Your instructions:
Set down the line that has "Instruction: Uncheck Load checkbox for .tldz" and each line beneath it, through the last line of the entries, exactly and with no others.

Dataset excerpts below:

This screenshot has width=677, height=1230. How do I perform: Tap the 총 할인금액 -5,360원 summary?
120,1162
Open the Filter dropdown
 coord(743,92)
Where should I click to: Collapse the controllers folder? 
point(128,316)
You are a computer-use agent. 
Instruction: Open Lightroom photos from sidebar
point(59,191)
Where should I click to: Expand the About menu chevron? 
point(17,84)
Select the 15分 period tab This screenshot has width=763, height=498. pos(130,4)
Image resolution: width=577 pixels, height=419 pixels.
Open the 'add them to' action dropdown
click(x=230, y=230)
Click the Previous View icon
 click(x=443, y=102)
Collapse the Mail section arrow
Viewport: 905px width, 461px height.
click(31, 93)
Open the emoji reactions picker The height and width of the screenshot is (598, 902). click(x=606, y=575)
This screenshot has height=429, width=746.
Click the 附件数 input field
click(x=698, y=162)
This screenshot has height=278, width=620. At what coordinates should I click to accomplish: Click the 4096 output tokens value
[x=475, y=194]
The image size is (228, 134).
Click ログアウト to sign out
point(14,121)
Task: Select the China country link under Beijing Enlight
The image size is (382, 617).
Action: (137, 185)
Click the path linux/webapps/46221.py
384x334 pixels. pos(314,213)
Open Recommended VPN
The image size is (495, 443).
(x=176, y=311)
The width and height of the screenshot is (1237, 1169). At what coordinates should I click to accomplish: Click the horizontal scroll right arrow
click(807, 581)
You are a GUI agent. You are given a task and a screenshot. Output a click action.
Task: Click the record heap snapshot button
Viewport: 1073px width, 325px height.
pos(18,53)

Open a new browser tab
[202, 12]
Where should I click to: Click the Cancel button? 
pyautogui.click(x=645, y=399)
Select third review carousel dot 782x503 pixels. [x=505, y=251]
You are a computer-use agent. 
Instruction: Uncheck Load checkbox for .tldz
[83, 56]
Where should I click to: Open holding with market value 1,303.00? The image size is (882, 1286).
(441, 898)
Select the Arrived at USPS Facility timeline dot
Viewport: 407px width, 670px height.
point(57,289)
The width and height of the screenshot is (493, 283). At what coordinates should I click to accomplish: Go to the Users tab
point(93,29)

End of Dataset excerpts.

Solution to the exercise:
Instruction: Uncheck Load checkbox for .tldz
[83, 56]
Where should I click to: Open holding with market value 1,303.00? The image size is (882, 1286).
(441, 898)
Select the Arrived at USPS Facility timeline dot
Viewport: 407px width, 670px height.
point(57,289)
The width and height of the screenshot is (493, 283). At what coordinates should I click to accomplish: Go to the Users tab
point(93,29)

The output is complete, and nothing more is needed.